Mai 1892. Le professeur Moriarty se sacrifie pour empêcher les anciens dieux d'envahir la Terre et se retrouve catapulté dans une dimension parallèle. Tout le monde le croit mort, jusqu'au jour où il réapparait à Londres. Avec l'aide de Meredith Rutherford, il se lance alors à la recherche des derniers exemplaires du célèbre Necronomicon, afin de les détruire.
L’univers de Conan Doyle n’en finit plus d’inspirer les auteurs. Après Sherlock Holmes, héros de différentes séries scénarisées par Sylvain Cordurié et publiées aux éditions Soleil, c’est au tour de son éternel rival, le professeur Moriarty, d’avoir sa propre saga. Une saga qui évidemment prend beaucoup de liberté par rapport aux enquêtes imaginées par l’écrivain écossais et qui lorgne même ouvertement vers Lovecraft. Car ce cher James Moriarty n’est ni plus ni moins que l’incarnation humaine du…Necronomicon. Sur cette idée étrange et saugrenue, Sylvain Cordurié tisse une histoire prévisible et cousue de fil blanc qui n’a plus grand-chose à voir avec le monde de Sherlock Holmes. Ayant réussi à échapper aux Anciens Dieux et connaissant leurs intentions, Moriarty se met en quête des derniers exemplaires du célèbre livre afin d’empêcher les ténèbres de se propager sur Terre. Ce comportement altruiste, en décalage avec ce que nous connaissons du fameux professeur, tente d’offrir un regard neuf sur le personnage. Malheureusement, le lecteur a du mal à adhérer à cette vision, d’autant que le récit est plombée par d’incessants flashbacks dévoilant le calvaire vécu par le héros auprès des Anciens, flashbacks répétitifs et sans intérêt qui altèrent considérablement le rythme de l’album.
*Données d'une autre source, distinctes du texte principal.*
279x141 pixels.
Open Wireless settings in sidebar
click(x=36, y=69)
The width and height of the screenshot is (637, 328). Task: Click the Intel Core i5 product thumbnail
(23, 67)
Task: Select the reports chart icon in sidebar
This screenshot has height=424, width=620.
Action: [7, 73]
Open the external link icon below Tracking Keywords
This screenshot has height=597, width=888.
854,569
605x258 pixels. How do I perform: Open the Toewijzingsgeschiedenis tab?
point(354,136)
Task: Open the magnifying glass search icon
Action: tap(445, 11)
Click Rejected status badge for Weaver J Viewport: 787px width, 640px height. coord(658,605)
Seuls les dessins, d’Andrea Fattori, au style sobre et classique (à défaut d’être transcendant), apportent de la cohérence à ces chroniques quelque peu décevantes.
Sherlock Holmes : les chroniques de Moriarty, Tome 1 : Renaissance. Scénariste : Sylvain Cordurié. Dessinateur : Andrea Fattori aux éditions du Soleil (Collection 1800). 13,95€.